Antigen Retrieval (Critical Step):

• Heat-mediated antigen retrieval is essential for TIMM17B detection.

• Recommended methods based on validation data:

  • Citrate buffer (pH 6.0) for 15-20 minutes in a pressure cooker or microwave .

  • TE buffer (pH 9.0) as an alternative method that may yield better results for certain antibodies .

Staining Protocol:

• Block endogenous peroxidase activity with 3% H₂O₂ for 10 minutes.

• Block non-specific binding with 5-10% normal serum for 30 minutes.

• Incubate with primary TIMM17B antibody at 1:20-1:200 dilution overnight at 4°C or 1-2 hours at room temperature .

• Apply appropriate detection system (e.g., polymer-HRP secondary antibody).

• Develop with DAB substrate and counterstain with hematoxylin.

Validation Controls:

• Positive tissue controls: Human placenta, colon, and gastric tissues have demonstrated reliable TIMM17B expression .

• Negative controls: Omit primary antibody on duplicate sections.

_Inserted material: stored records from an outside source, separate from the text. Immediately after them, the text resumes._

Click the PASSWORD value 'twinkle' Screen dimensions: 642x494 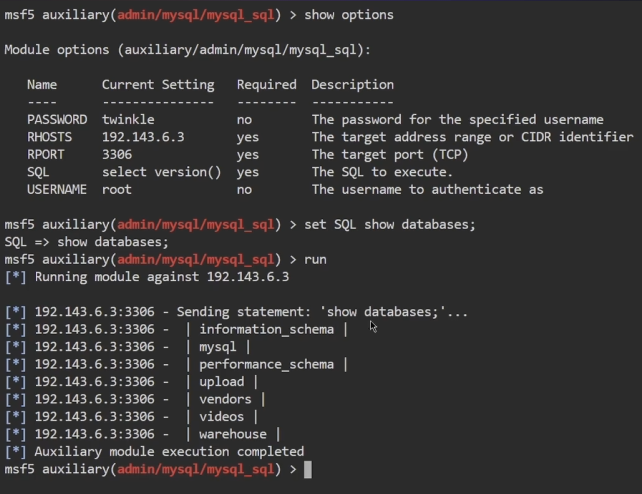(x=128, y=119)
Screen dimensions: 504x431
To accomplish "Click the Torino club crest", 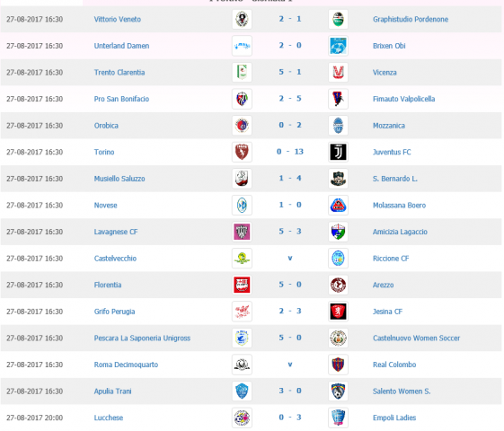I will 242,152.
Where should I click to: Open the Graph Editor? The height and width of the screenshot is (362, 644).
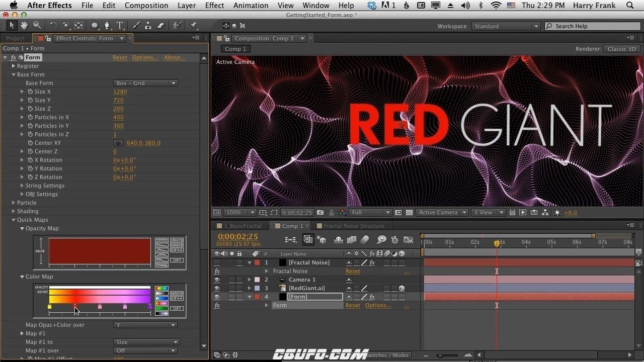pos(409,240)
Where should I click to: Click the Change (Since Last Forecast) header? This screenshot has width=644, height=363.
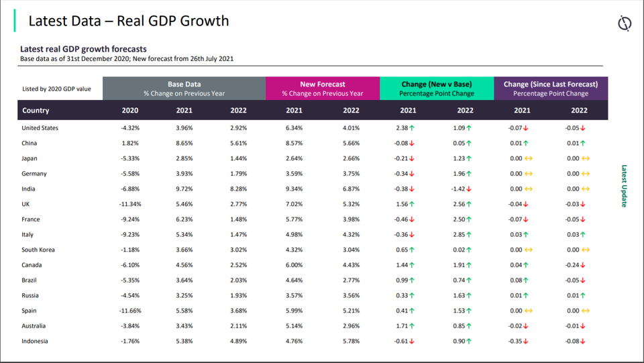coord(551,89)
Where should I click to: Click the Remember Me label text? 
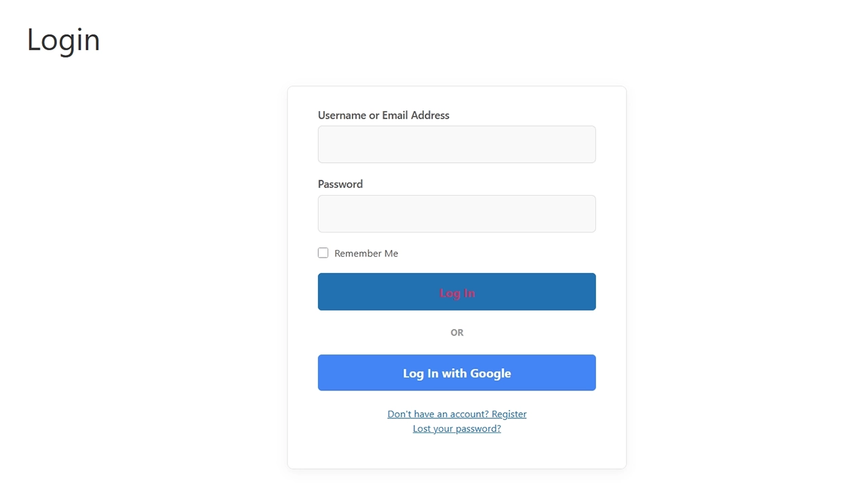pyautogui.click(x=366, y=253)
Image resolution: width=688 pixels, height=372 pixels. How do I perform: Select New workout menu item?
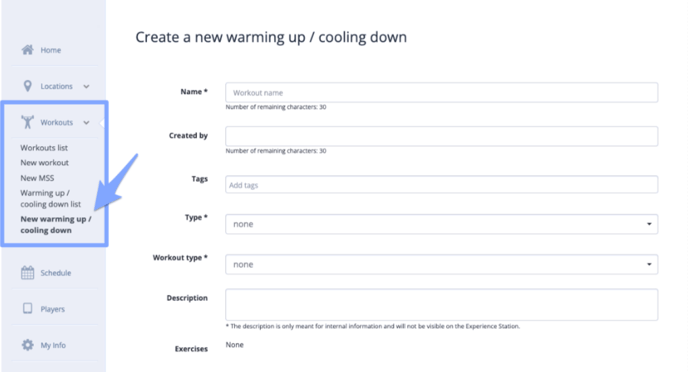click(x=44, y=163)
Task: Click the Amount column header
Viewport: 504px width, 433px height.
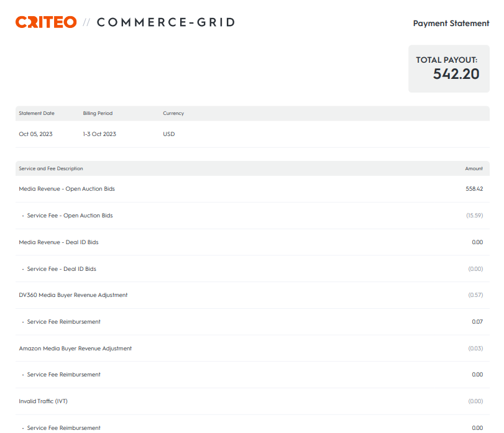Action: tap(474, 169)
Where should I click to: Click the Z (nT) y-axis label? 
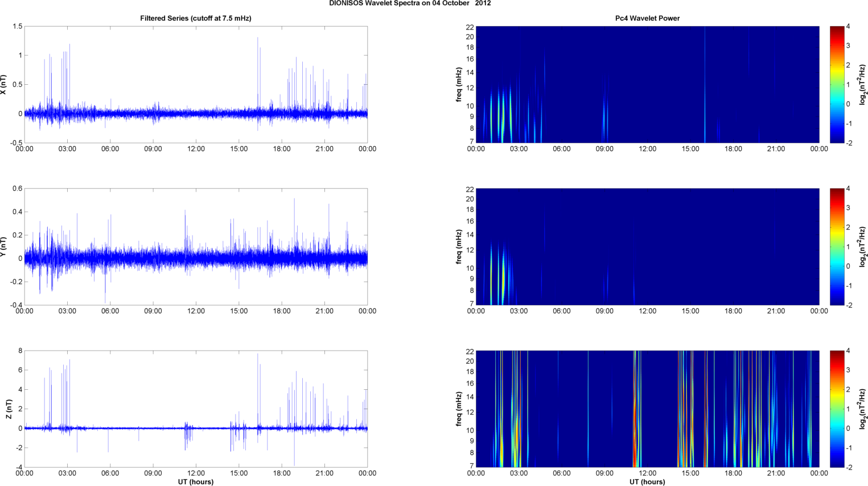point(9,409)
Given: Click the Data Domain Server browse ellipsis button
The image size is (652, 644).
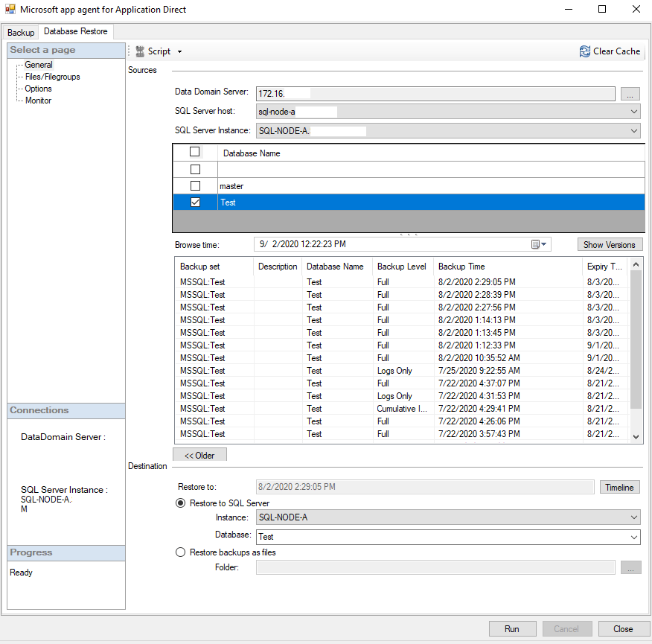Looking at the screenshot, I should (x=630, y=94).
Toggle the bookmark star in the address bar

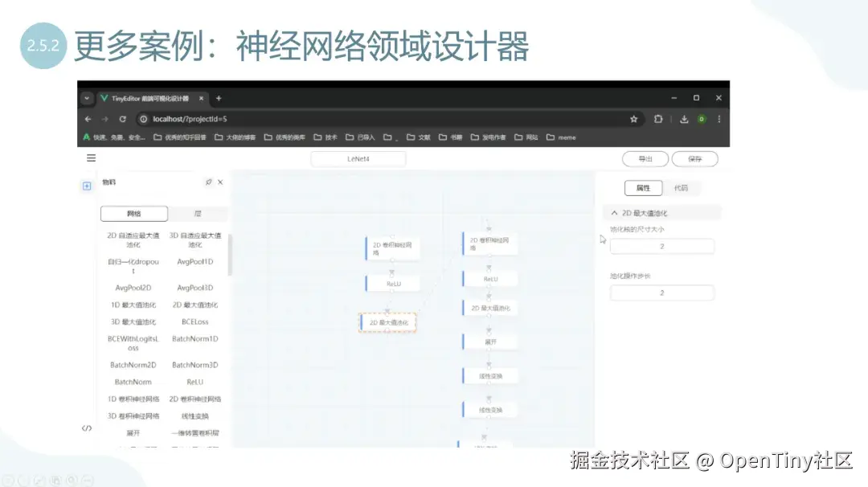[634, 118]
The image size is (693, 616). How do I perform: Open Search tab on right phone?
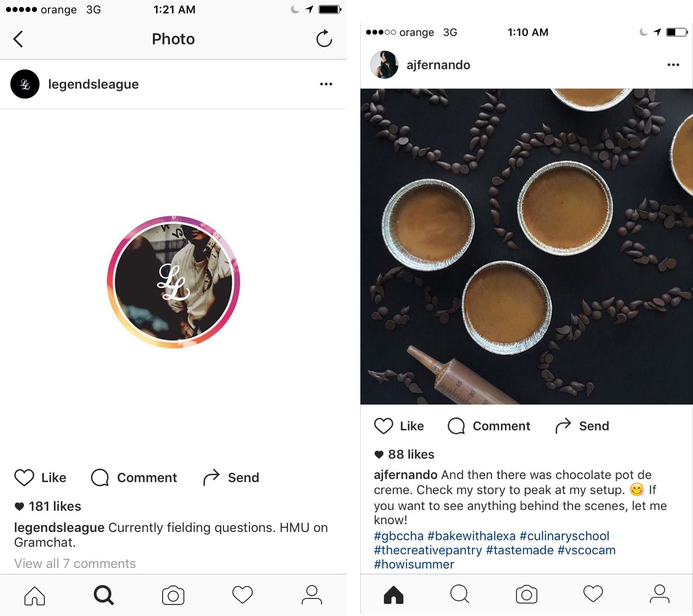click(460, 594)
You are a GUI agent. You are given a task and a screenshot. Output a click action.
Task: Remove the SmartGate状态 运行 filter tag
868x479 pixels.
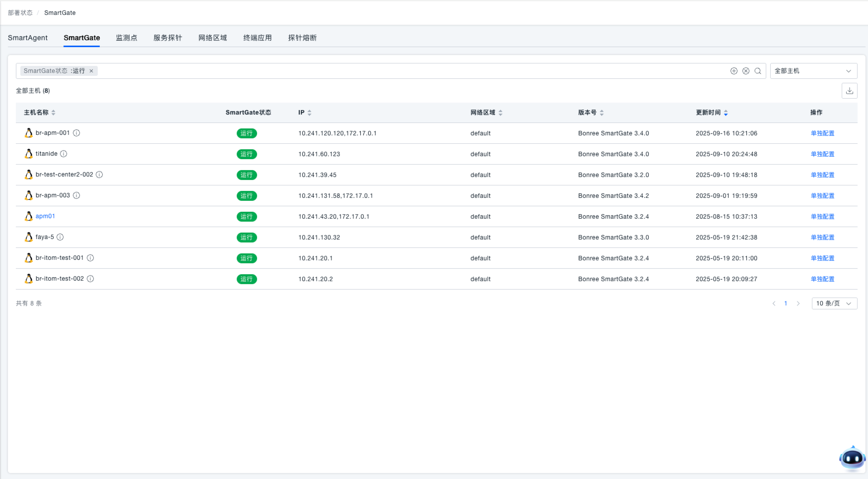coord(91,71)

Optimization may require testing multiple antibody dilutions and antigen retrieval conditions to determine the protocol that provides specific staining with minimal background.

What are the key considerations for designing experiments to study TIMM17B protein interactions?

Studying TIMM17B protein interactions requires careful experimental planning due to its location in the mitochondrial inner membrane and its role in the TIM23 complex:

Recommended Approaches:

• Co-Immunoprecipitation (Co-IP):

  • Use lysis buffers containing mild detergents (0.5-1% NP-40 or digitonin) to preserve protein complexes.

  • Immunoprecipitate with 0.5-4.0 μg TIMM17B antibody per 1-3 mg of protein lysate .

  • Validate results with reciprocal Co-IP using antibodies against suspected interaction partners.

• Proximity Ligation Assay (PLA):

  • Useful for detecting in situ protein interactions in fixed cells or tissues.

  • Requires antibodies raised in different species for TIMM17B and interaction partners.

• Bioluminescence Resonance Energy Transfer (BRET) or Fluorescence Resonance Energy Transfer (FRET):

  • For real-time interaction monitoring in living cells.

  • Requires genetic fusion of TIMM17B and partner proteins with appropriate reporter tags.

Key Considerations:

• Mitochondrial isolation may be necessary for enrichment of TIMM17B-containing complexes.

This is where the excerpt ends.